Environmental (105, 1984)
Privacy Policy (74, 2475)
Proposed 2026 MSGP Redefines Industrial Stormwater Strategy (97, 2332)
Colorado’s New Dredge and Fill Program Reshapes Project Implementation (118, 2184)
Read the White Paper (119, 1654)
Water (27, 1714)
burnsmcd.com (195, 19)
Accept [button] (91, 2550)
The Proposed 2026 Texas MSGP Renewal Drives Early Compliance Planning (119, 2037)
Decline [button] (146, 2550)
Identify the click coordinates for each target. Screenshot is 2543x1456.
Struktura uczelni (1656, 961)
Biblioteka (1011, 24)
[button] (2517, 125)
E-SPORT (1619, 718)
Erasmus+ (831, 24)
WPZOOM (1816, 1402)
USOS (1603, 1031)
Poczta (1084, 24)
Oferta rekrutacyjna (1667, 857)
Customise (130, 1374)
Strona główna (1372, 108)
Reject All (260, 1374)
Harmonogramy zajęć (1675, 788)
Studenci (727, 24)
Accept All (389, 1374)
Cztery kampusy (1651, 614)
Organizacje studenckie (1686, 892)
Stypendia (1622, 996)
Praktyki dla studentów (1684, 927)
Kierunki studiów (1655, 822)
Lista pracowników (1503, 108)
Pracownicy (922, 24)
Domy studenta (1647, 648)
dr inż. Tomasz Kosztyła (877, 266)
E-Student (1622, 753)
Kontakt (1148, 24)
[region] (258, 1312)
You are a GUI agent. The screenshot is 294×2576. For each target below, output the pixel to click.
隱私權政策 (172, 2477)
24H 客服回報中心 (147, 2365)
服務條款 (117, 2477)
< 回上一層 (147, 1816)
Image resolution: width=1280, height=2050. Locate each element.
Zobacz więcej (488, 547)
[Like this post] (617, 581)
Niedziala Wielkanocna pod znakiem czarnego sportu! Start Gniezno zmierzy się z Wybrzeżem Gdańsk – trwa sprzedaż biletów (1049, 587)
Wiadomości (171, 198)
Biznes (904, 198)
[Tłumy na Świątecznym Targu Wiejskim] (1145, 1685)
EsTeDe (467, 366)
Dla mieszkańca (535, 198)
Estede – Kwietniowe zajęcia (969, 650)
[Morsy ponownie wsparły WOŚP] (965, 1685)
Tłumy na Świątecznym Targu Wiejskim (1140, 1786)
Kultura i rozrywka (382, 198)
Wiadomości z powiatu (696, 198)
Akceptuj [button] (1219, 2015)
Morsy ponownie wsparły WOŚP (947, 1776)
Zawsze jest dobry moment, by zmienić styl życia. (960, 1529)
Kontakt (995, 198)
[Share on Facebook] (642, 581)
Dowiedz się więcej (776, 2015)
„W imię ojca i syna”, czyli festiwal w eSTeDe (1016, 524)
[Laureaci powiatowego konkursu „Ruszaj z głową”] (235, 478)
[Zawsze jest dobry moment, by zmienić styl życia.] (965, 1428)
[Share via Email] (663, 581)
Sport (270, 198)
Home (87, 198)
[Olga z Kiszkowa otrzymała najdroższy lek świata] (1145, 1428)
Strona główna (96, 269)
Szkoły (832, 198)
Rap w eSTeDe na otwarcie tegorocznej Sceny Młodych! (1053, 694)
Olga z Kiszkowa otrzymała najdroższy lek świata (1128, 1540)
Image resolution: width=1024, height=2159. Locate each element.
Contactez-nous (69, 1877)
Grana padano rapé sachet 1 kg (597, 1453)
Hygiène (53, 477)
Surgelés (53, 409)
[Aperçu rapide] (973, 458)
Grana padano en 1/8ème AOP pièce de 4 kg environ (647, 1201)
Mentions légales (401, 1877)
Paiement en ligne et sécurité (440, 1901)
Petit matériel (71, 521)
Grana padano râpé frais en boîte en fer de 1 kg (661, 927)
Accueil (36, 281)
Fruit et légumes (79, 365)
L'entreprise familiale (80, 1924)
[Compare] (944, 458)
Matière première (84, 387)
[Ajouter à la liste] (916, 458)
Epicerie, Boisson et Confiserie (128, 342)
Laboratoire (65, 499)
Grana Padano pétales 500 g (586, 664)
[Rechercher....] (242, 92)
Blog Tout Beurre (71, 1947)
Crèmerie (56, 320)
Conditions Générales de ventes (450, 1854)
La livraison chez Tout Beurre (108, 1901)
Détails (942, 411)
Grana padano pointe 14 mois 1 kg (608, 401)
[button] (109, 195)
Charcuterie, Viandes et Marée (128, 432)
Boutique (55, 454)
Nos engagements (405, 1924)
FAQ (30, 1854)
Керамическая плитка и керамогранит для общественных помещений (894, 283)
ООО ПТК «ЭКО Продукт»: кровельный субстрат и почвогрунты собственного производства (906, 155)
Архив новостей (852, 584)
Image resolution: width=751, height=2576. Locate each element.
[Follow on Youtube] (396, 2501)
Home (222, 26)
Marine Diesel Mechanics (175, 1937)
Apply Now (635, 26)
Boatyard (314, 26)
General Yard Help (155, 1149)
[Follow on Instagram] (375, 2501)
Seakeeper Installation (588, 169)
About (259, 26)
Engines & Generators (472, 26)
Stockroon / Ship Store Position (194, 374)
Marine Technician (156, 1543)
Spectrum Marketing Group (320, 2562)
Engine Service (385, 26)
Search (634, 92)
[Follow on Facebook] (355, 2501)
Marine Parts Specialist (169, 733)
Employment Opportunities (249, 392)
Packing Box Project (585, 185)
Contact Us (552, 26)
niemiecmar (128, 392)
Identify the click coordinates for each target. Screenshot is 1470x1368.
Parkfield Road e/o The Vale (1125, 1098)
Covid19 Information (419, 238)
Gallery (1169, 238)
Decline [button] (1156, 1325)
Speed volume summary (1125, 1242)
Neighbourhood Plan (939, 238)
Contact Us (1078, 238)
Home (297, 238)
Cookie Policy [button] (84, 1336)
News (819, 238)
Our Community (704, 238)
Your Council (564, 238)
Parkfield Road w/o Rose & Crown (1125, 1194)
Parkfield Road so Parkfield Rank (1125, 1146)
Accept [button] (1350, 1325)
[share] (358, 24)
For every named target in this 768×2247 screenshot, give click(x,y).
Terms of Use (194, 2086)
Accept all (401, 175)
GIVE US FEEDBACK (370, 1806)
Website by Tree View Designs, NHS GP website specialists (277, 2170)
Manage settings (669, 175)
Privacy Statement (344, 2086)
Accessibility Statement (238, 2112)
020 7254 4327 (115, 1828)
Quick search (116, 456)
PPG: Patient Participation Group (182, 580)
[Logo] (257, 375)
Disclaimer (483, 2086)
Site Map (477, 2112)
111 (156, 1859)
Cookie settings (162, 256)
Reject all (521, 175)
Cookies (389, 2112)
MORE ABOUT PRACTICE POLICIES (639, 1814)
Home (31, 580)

^^^^

INSTRUCTIONS TO FOLLOW -> Keep only the lines from the one containing "[share] (358, 24)" through the final line of the records, and transcribe them exactly.

PROBLEM SOLUTION ->
[share] (358, 24)
For every named target in this 768×2247 screenshot, give click(x,y).
Terms of Use (194, 2086)
Accept all (401, 175)
GIVE US FEEDBACK (370, 1806)
Website by Tree View Designs, NHS GP website specialists (277, 2170)
Manage settings (669, 175)
Privacy Statement (344, 2086)
Accessibility Statement (238, 2112)
020 7254 4327 (115, 1828)
Quick search (116, 456)
PPG: Patient Participation Group (182, 580)
[Logo] (257, 375)
Disclaimer (483, 2086)
Site Map (477, 2112)
111 (156, 1859)
Cookie settings (162, 256)
Reject all (521, 175)
Cookies (389, 2112)
MORE ABOUT PRACTICE POLICIES (639, 1814)
Home (31, 580)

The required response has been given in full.